The deadliest attack occurred about 9 a.m. when a suicide car bomber killed
10 Iraqi soldiers at a checkpoint in Khalis, a longtime flashpoint city about 50
miles northeast of Baghdad. Ten other soldiers and five civilians were wounded,
police said.
The city is in Diyala province, which has seen some of Iraq's worst violence
recently. Mostly Sunni Arab insurgents are thought to have fled to the area to
escape the security crackdown in Baghdad that US and Iraqi troops launched Feb.
14.
In the capital, a car bomb exploded near Baghdad University, killing eight
civilians and wounding 19, including some students, police said.
Associated Press Television News footage showed an elderly woman screaming,
"Oh, my son," as she sobbed beside twisted debris.
Ahmed Jassim, who works in a nearby hotel, said he rushed outside after
hearing the explosion and helped carry the wounded to ambulances.
"The insurgents were surely targeting civilians because there was no military
presence in the area," he said. "I saw small pieces of flesh and a small blood
pool."
Four other civilians were killed and nine wounded when a roadside bomb
exploded near a market in central Baghdad, police said. The blast missed its
intended target - a passing police patrol.
In the city's sprawling Shiite Muslim neighborhood of Sadr City, US troops
killed three militants during a gunbattle, the military said. Later in the day,
a funeral procession was held in the district for an Iraqi who residents said
was killed in the fighting.
Two suicide bombers attacked an office of the Kurdistan Democratic Party of
Massoud Barzani, leader of the autonomous Kurdish region in northern Iraq.
The blasts killed three security guards and wounded five, police said.
Casualties could have been worse if guards had not opened fire on the two
attackers, forcing them to detonate their explosives at least 50 yards from the
office, police said.
The bombing in Zumar, a town 45 miles west of Mosul, capital of Ninevah
province, was the second suicide attack this week aimed at the party in that
area.
In other violence, four insurgents were killed as the US targeted suspected
al-Qaida in Iraq militants near Taji, a US air base 12 miles north of Baghdad,
the US command said.
It said two women and two children were also believed to have been killed
during the fighting. "Unfortunately al-Qaida in Iraq continues to use women and
children in their illegal activities," US spokesman Christopher Garver said.
Two civilians were killed and 12 wounded when mortar shells exploded in the
southern Baghdad district of Dora, police said. One civilian died and four were
wounded when a car bomb exploded in the Baiyaa district of southwestern Baghdad.

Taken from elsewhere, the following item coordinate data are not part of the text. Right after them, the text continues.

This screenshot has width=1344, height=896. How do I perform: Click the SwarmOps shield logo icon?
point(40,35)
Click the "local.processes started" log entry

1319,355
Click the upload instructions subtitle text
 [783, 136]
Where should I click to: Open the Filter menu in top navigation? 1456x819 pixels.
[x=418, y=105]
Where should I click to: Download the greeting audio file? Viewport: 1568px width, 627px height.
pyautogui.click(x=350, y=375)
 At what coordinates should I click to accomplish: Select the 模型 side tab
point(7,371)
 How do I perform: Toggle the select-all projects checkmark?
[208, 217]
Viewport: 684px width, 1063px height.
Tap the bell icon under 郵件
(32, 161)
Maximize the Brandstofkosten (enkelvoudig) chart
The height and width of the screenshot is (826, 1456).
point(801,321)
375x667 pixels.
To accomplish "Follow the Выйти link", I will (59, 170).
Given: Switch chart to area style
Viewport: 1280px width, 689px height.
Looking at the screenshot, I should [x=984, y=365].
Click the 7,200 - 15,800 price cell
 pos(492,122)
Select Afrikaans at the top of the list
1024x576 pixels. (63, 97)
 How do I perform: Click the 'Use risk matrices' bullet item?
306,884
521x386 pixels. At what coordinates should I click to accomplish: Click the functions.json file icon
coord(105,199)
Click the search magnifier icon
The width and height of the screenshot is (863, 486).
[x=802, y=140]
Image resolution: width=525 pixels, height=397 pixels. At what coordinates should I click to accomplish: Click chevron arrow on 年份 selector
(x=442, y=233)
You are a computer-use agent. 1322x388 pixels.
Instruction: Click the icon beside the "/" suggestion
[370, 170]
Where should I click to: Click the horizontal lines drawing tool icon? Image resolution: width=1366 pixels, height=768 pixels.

At least 30 tortured bodies were found, including 27 who had been shot to
death and left in different parts of Baghdad and three decapitated bodies found
south of the capital.
In Tikrit, police said the wife and daughter of a Saddam Hussein cousin were
found slain at their home. The wife of Hashim Hassan al-Majid had been shot and
the daughter strangled, police Capt. Samir Mohammed said. Their names were not
released.
Al-Majid's brother is Ali Hassan "Chemical Ali" al-Majid, one of the most
notorious figures of Saddam's regime, who is on trial for his alleged role in
gassing Kurds and other abuses during a crackdown on Kurds in the 1980s.
Hashim Hassan Al-Majid, who held various posts in Saddam's government, was
arrested after the regime fell, Tajik residents said.